6) Do you have any favourite books, podcasts or newsletters that you’d like to recommend?
These are the books I’ve read this year that I would recommend:
- Tools of Titans – By Tim Ferris
- The Fifth Discipline – Peter Senge
- Principles – Ray Dalio
- Delivering Happiness – Tony Hsieh (I read this a long time ago and it taught me the importance and power of culture, however, I am recommending it again in memory of Tony as he recently and unfortunately passed away)
7) Are there any products, gadgets or apps that you can’t live without?
The only gadget I couldn’t function properly without is my mobile phone as I use it heavily for business, life administration and entertainment. The apps I really need are Gmail, Google Maps, LinkedIn, Twitter and YouTube as I rely on these platforms to operate and grow my business.
8) If you could read an interview about work-life balance by anyone, who would that be?
There are so many I would love to read about, however, I’m just about to read Barack Obama’s new book, A Promised Land, so I hope to learn how he navigated through tremendous responsibilities both professionally and personally.
9) Do you have any last thoughts on work, life, or balance that you’d like to share with our readers?
My first piece of advice is that your health is a critical bridge between work and life. Without good health you will not perform to your best standards at work and you certainly won’t get the most out of life.
Therefore, I recommend you dedicate or make time every day to improve your health.
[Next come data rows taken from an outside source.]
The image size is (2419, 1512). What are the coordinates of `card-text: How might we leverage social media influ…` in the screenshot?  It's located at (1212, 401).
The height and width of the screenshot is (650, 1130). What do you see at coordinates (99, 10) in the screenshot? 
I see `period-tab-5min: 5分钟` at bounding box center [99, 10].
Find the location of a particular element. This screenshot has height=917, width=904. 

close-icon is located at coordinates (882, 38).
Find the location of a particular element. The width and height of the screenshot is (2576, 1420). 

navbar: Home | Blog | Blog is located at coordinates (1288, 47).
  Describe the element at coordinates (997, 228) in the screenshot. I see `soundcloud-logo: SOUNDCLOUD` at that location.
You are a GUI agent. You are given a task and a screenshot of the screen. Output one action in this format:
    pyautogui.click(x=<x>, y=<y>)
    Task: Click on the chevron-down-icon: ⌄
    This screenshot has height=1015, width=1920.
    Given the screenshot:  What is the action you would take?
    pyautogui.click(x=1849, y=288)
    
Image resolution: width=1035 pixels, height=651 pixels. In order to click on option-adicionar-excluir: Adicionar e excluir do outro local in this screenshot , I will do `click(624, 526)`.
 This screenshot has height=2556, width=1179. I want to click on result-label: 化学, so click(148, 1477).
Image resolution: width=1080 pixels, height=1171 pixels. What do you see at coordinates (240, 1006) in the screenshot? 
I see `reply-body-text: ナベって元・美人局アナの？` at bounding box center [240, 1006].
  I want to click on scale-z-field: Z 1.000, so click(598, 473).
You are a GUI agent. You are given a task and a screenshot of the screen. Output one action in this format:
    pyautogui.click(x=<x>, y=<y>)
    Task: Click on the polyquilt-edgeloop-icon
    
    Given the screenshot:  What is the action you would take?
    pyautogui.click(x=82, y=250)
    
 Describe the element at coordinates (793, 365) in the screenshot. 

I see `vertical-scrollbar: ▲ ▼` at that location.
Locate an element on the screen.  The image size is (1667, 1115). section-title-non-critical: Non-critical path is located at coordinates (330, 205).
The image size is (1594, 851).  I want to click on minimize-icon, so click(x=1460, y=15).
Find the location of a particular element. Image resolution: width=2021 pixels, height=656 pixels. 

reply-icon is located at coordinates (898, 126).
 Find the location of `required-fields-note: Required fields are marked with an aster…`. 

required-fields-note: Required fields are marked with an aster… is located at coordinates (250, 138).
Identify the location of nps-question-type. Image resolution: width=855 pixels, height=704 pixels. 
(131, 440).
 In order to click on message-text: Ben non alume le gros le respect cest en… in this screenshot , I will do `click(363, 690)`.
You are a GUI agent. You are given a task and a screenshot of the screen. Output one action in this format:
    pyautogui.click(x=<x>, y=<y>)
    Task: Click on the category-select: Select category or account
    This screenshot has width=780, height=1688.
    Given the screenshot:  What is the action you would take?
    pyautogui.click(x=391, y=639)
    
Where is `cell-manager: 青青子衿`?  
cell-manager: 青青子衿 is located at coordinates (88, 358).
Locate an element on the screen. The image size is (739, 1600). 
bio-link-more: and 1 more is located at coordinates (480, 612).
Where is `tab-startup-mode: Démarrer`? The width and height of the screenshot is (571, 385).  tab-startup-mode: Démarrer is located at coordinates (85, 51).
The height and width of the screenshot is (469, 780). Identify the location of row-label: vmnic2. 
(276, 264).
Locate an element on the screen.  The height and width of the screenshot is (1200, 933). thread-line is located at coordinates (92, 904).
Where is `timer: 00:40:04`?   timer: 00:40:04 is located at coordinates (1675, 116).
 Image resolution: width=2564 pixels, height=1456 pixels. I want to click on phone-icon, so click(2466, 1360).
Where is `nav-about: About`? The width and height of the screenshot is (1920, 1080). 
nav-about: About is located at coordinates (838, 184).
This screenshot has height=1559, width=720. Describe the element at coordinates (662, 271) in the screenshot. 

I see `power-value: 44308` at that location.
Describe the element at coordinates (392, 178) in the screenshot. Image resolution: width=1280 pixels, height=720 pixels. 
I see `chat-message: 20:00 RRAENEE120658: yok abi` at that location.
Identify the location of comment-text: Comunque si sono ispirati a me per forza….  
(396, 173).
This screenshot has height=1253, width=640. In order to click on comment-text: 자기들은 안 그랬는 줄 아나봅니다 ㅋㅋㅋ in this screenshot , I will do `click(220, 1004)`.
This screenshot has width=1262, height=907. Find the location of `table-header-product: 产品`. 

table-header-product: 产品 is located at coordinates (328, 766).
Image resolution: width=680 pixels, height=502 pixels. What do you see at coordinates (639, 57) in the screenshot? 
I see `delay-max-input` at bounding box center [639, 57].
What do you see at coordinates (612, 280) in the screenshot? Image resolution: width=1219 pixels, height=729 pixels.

For me, looking after my health and wellbeing is non negotiable.
The second thing is to remember the saying “Work to live, don’t live to work.” Keep reminding yourself that the reason you work so hard is to actually enjoy your life.
We always schedule in work meetings and tasks in our calendars and to do lists and make sure we turn up prepared, however, when it comes to personal commitments, we tend to give them far less time and focus.
So, make sure you give as much attention, time, and effort to your personal commitments as you do your work commitments.